DATASET CONTENT
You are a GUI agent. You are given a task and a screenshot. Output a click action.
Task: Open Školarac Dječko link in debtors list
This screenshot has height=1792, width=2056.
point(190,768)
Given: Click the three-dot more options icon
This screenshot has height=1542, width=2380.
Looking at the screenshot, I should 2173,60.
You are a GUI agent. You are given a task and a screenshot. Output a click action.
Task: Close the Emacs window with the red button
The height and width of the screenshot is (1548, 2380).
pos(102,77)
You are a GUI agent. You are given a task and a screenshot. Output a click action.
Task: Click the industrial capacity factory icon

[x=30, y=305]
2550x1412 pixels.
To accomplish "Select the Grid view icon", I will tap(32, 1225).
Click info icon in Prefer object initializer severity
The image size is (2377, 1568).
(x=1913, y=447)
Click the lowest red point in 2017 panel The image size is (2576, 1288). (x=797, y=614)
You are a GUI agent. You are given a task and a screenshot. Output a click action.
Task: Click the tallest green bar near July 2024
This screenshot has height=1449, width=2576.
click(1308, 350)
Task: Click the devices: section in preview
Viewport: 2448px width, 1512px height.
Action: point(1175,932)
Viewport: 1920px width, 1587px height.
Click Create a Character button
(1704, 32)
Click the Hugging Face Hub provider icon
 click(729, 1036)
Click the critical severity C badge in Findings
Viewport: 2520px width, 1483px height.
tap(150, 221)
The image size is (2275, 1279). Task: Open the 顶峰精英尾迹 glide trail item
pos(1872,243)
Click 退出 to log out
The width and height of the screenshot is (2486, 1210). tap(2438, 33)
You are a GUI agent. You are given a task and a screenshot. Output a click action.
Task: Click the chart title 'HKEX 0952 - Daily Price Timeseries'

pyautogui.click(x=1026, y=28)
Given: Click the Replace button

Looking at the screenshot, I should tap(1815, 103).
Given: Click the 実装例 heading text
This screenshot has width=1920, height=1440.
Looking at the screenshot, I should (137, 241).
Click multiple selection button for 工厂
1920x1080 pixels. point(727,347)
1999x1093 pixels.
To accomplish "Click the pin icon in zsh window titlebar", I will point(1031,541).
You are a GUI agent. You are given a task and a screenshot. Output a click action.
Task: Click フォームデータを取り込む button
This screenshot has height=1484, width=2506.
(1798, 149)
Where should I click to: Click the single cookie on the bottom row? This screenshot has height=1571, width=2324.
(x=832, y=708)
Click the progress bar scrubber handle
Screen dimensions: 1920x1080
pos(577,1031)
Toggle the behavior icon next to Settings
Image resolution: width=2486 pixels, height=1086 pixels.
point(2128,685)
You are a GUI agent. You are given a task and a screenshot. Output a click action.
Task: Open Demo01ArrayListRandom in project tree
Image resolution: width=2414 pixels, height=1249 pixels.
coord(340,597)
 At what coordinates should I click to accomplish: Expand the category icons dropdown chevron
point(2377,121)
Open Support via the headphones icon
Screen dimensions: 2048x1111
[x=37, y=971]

REQUIREMENT
Beginning with the line that contains "Given: Click the 実装例 heading text", write out every line through the end of the entries above, exactly.

ANSWER TO THE EXERCISE
Given: Click the 実装例 heading text
This screenshot has width=1920, height=1440.
Looking at the screenshot, I should (137, 241).
Click multiple selection button for 工厂
1920x1080 pixels. point(727,347)
1999x1093 pixels.
To accomplish "Click the pin icon in zsh window titlebar", I will point(1031,541).
You are a GUI agent. You are given a task and a screenshot. Output a click action.
Task: Click フォームデータを取り込む button
This screenshot has height=1484, width=2506.
(1798, 149)
Where should I click to: Click the single cookie on the bottom row? This screenshot has height=1571, width=2324.
(x=832, y=708)
Click the progress bar scrubber handle
Screen dimensions: 1920x1080
pos(577,1031)
Toggle the behavior icon next to Settings
Image resolution: width=2486 pixels, height=1086 pixels.
point(2128,685)
You are a GUI agent. You are given a task and a screenshot. Output a click action.
Task: Open Demo01ArrayListRandom in project tree
Image resolution: width=2414 pixels, height=1249 pixels.
coord(340,597)
 At what coordinates should I click to accomplish: Expand the category icons dropdown chevron
point(2377,121)
Open Support via the headphones icon
Screen dimensions: 2048x1111
[x=37, y=971]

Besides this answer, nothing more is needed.